Thrissur (Kerala), Sep 11 (IANS) A high-level meeting of experts of the Kerala Veterinary and Animal Sciences University (KVASU) here on Sunday decided that 90 head of cattle which tested positive for deadly brucellosis disease two years ago will be put to death in two weeks’ time.
Speaking to IANS, KVASU Registrar Joseph Mathew said all the department heads concerned attended the meeting which decided on the mercy killing of the animals at their Thiruvazhamkunnu cattle farm in Palakkad.
“We will now submit a detailed report to the Animal Welfare Board of India (AWBI) on the protocols of administering euthanasia to these affected cattle. I expect to get their clearance in a week’s time and once that comes, we will undertake the procedures for euthanasia under the supervision of our veterinary anaesthetists,” he said.
“Before that we will now have to get the confidence of the locals around our farm because any fears of a mass burial which might be raised will have to be cleared.

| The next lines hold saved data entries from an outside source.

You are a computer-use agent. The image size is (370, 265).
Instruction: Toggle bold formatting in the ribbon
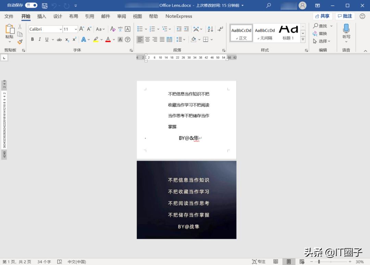tap(32, 39)
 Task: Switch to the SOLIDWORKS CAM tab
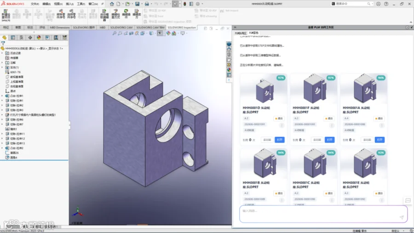click(x=121, y=28)
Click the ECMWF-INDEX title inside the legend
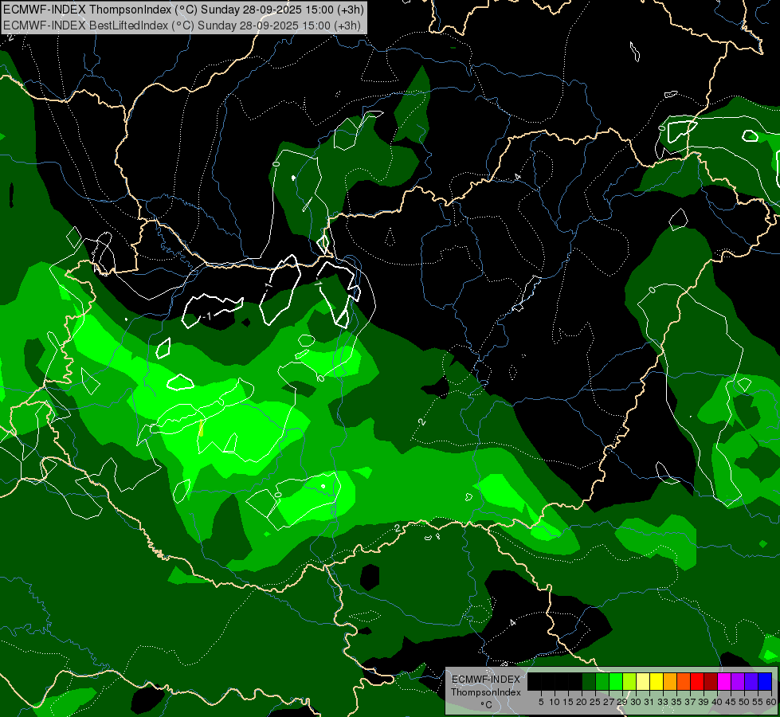Viewport: 780px width, 717px height. click(485, 680)
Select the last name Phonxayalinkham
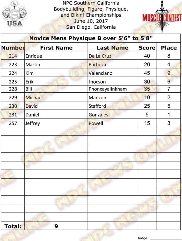This screenshot has width=182, height=241. pyautogui.click(x=107, y=89)
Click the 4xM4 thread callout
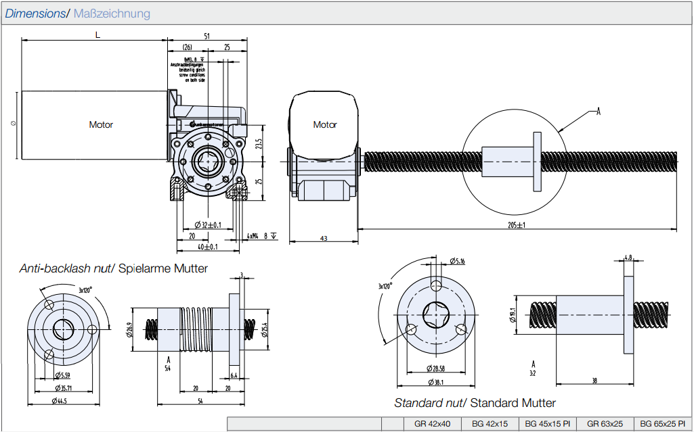 click(253, 236)
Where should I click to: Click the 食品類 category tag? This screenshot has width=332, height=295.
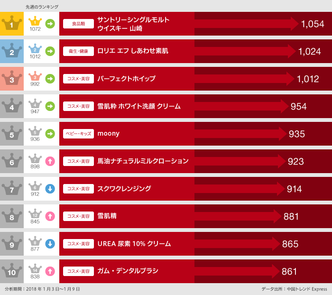coord(79,23)
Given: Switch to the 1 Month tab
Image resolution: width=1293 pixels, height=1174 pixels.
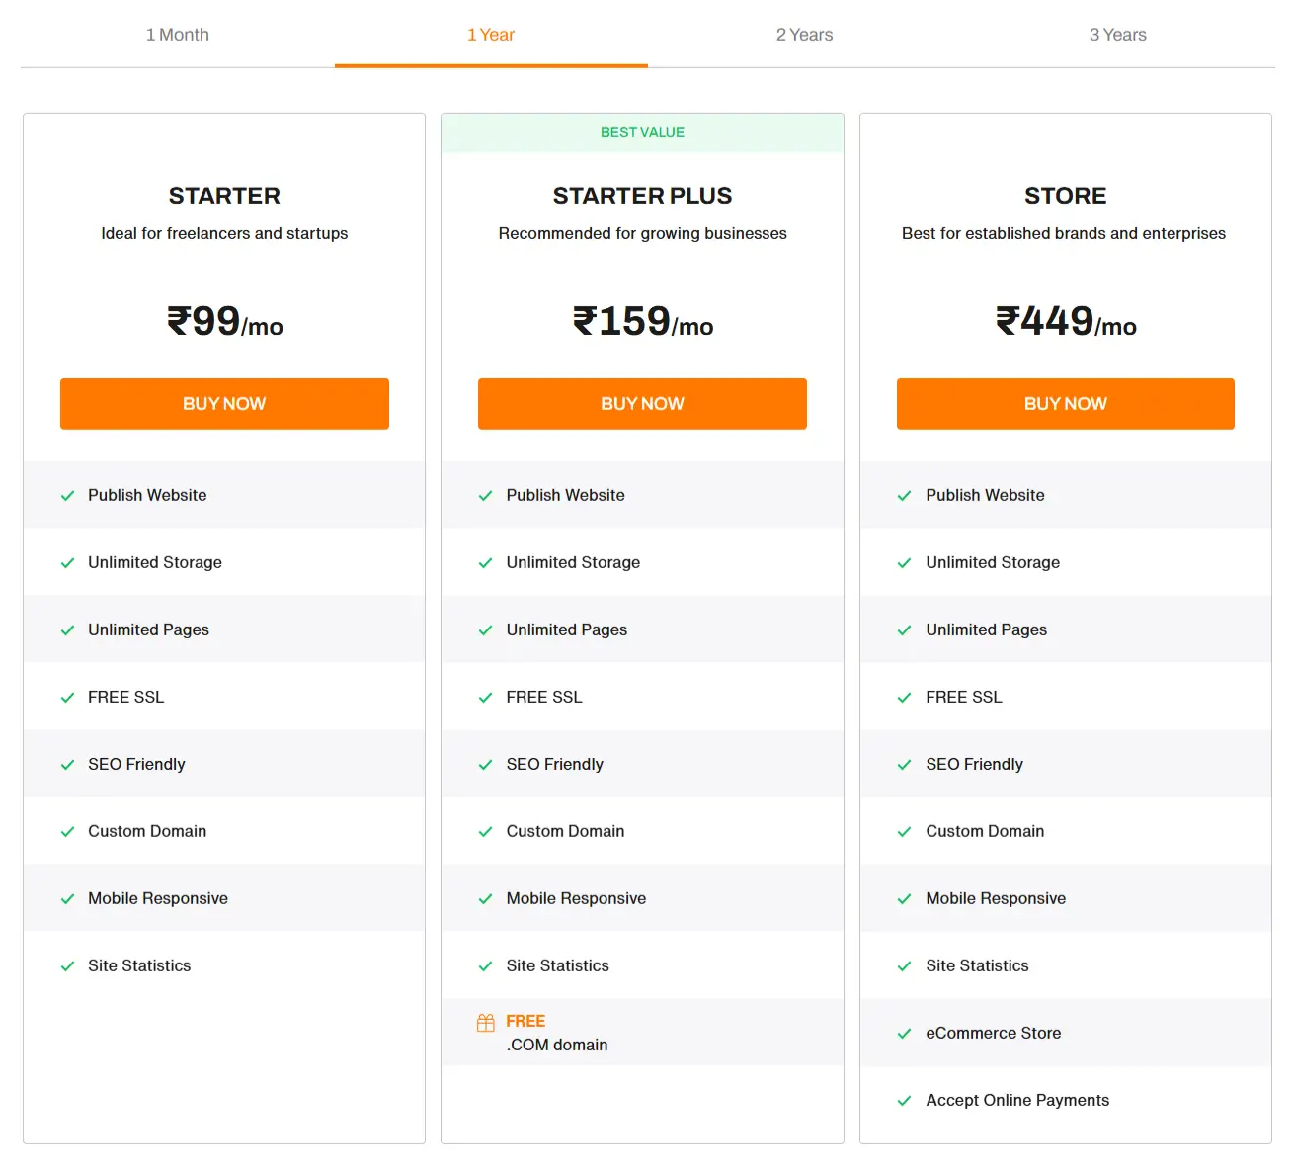Looking at the screenshot, I should coord(177,34).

So, by the time the permission from AWBI comes, we plan to clear any doubts the locals might have,” he added.
The meeting came when the AWBI stepped in and asked the varsity not to move or kill the infected animals without anaesthesia. The AWBI had received a complaint from a whistle-blower about the KVASU plan to transport and kill these head of cattle as they had tested positive for the deadly disease also called Malta fever.
The AWBI pointed out that transporting and killing the infected cattle without preceding anaesthesia, would be in apparent violation of the Prevention and Control of Infectious and Contagious Diseases in Animals (PCICDA) Act, 2009, and the Prevention of Cruelty to Animals (PCA) Act, 1960.
According to the World Health Organization (WHO), brucellosis is transmitted to humans from animals through direct contact with infected materials like afterbirth or indirectly by ingestion of animal products and by inhalation of airborne agents.
Consumption of raw milk and cheese made from raw milk is the major source of infection in humans.